Une fois sortie, je retrouverai Aiden et l'obligerai à parler. Cet enfoiré m'avait piégé, il voulait simplement me manipuler. Je me dirigeai lentement vers la porte, et me mis à courir de toutes mes forces. La forêt me paraissait bien plus bruyante, et le ciel plus sombre. J'avais perdu la notion du temps, et j'étais incapable de déterminer quelle heure il pouvait être maintenant. 

J'arrivai enfin à la voiture, mais à peine les clés en main, une force extrême s'écrasa sur mon épaule, me faisant faire volte-face.

- Laisse-moi t'expliquer, je t'en prie, hurlai Nate.

- Lâche mon épaule, tout de suite, hurlais-je sur le même ton.

Il fit quelque pas en arrière, en soutenant mon regard.

- Je ne peux pas t'expliquer une chose pareille ici, trouvons un endroit plus tranquille.

- Je ne te suivrais nulle part.

- Bon... On n'a qu'à monter dans la voiture.

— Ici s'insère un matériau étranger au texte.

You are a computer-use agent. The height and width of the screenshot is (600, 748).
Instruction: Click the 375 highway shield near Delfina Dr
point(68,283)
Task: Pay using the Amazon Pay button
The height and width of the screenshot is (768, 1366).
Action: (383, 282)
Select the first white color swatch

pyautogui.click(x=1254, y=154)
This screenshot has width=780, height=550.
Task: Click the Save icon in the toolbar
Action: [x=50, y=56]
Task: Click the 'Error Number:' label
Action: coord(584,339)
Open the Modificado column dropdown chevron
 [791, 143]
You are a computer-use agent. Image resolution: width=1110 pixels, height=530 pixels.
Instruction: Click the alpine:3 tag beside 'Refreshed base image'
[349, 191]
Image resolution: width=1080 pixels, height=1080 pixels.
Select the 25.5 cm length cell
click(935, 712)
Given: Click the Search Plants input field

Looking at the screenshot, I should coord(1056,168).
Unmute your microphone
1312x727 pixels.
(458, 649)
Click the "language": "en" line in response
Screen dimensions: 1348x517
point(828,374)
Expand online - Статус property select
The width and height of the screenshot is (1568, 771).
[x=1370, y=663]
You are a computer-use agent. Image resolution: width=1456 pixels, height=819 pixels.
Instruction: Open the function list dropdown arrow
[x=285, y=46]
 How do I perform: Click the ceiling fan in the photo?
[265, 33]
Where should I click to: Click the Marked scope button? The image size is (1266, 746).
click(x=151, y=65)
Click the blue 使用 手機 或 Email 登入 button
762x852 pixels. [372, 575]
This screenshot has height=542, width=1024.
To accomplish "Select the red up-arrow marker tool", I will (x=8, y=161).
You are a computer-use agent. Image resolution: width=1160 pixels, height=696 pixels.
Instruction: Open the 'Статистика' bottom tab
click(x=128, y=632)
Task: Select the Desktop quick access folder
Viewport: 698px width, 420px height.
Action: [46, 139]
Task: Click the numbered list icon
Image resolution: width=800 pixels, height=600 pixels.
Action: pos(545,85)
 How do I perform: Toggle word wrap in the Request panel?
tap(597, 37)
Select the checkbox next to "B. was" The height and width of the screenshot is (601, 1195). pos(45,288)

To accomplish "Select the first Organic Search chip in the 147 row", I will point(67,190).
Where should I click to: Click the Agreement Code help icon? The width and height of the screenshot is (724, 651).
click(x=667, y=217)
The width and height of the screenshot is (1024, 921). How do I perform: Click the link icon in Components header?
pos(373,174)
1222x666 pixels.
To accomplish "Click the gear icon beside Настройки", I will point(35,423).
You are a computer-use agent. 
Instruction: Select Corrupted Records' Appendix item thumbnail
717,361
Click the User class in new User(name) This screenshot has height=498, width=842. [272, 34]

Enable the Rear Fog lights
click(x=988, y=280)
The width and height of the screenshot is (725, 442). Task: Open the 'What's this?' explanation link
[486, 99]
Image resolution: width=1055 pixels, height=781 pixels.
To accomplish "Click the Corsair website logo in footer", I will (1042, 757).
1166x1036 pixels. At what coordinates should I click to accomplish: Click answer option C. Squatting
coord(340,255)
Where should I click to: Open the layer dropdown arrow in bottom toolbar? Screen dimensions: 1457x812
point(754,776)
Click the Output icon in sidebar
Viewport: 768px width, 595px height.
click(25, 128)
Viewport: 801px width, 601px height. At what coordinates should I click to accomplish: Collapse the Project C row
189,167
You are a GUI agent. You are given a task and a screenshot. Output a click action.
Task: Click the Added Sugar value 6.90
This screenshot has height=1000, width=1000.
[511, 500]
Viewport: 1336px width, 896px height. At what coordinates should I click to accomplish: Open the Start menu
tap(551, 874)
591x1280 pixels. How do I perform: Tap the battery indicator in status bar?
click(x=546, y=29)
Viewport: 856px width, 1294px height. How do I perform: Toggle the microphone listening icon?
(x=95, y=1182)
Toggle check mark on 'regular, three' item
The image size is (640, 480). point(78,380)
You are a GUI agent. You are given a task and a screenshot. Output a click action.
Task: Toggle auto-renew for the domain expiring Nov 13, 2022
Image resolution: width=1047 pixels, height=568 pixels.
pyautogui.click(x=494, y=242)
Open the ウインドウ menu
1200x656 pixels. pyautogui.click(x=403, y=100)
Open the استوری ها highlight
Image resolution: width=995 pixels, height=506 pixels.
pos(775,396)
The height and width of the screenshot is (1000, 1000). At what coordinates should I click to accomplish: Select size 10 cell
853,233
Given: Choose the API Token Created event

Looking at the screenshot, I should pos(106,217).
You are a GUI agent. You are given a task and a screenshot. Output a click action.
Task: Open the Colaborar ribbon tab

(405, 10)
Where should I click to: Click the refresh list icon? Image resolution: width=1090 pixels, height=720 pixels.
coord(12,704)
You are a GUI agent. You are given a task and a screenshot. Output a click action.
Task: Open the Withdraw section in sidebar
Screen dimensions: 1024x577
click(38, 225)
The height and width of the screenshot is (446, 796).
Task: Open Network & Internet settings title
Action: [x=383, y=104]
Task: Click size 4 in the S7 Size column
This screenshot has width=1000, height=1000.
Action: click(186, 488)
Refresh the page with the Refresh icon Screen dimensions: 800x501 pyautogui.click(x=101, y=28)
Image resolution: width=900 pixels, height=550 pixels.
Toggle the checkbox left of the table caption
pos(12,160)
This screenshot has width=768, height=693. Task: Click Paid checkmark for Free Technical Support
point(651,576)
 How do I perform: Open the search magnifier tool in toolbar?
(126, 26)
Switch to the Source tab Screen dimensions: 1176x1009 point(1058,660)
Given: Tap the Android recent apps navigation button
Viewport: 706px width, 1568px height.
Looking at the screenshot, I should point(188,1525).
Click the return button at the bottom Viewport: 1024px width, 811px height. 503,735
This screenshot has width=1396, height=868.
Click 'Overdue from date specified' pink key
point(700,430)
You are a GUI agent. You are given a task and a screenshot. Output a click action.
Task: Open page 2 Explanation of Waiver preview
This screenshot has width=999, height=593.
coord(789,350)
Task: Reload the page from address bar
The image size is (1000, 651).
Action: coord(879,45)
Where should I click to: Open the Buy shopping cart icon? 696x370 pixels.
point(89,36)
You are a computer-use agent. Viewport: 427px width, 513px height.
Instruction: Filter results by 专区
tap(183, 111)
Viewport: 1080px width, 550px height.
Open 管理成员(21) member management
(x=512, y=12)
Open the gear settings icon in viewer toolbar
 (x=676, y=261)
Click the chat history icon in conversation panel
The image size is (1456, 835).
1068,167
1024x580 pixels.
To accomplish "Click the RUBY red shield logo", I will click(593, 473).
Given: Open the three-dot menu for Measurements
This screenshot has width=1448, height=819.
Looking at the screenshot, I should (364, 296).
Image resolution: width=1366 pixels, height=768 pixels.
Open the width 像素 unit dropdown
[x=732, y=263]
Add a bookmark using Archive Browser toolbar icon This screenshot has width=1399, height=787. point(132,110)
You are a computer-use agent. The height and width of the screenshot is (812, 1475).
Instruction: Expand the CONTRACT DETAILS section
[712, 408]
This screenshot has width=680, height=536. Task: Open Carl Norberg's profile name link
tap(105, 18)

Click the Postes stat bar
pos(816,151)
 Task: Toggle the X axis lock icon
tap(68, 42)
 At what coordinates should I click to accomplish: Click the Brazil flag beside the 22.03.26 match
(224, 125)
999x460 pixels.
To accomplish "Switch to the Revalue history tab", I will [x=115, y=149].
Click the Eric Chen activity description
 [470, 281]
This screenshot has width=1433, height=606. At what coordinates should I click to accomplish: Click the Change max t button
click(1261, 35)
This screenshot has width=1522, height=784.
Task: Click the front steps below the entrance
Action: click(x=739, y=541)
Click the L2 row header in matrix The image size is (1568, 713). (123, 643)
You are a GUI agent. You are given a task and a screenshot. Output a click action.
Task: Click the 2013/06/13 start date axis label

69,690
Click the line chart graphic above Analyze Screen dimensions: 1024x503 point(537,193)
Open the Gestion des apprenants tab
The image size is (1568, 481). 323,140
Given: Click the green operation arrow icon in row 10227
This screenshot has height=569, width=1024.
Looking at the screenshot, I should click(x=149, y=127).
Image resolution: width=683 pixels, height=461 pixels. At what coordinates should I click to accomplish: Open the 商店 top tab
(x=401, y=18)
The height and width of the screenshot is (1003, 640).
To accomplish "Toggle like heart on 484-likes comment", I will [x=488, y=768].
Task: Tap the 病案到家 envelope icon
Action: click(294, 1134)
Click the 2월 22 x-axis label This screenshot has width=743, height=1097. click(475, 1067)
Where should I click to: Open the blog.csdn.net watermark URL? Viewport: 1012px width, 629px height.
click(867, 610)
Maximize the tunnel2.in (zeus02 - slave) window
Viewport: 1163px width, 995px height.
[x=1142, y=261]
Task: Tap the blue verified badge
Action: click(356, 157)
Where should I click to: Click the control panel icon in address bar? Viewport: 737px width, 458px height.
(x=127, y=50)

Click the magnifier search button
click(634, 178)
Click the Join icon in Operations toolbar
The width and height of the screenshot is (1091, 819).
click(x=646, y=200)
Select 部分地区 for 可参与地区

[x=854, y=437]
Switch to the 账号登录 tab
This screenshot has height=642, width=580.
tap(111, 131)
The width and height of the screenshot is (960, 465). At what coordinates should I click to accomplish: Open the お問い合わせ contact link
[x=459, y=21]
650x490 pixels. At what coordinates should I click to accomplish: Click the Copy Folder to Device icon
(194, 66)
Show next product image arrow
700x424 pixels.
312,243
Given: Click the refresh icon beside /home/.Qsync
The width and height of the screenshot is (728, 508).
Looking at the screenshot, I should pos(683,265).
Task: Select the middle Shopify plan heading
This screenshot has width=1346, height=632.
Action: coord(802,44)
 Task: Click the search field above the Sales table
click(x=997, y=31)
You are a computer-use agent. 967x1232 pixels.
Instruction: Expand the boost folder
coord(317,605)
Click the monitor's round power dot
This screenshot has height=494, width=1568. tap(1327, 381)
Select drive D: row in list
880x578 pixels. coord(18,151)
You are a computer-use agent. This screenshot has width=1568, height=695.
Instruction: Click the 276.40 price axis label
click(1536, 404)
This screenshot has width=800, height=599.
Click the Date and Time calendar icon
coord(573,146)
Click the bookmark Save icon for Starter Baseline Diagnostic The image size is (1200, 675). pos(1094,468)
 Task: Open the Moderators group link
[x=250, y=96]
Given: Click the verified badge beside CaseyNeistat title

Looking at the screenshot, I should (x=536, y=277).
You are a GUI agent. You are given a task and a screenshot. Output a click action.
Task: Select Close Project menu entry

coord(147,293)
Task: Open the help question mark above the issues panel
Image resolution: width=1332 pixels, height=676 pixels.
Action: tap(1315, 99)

Je le suivis à l'intérieur, l'habitacle semblait être dénué de tout oxygène tant l'ambiance était pesante. Il avait posé ses mains sur le volant, tout en le serrant. Il n'avait pas prononcé un seul mot, et ouvrir la bouche semblait lui demander un effort surhumain. 

- Je ne voulais pas avoir cette conversation avec toi, hurla-t-il en mettant un coup dans le pare-brise.

Quand mon regard se posa sur lui, il prit ma main dans la sienne.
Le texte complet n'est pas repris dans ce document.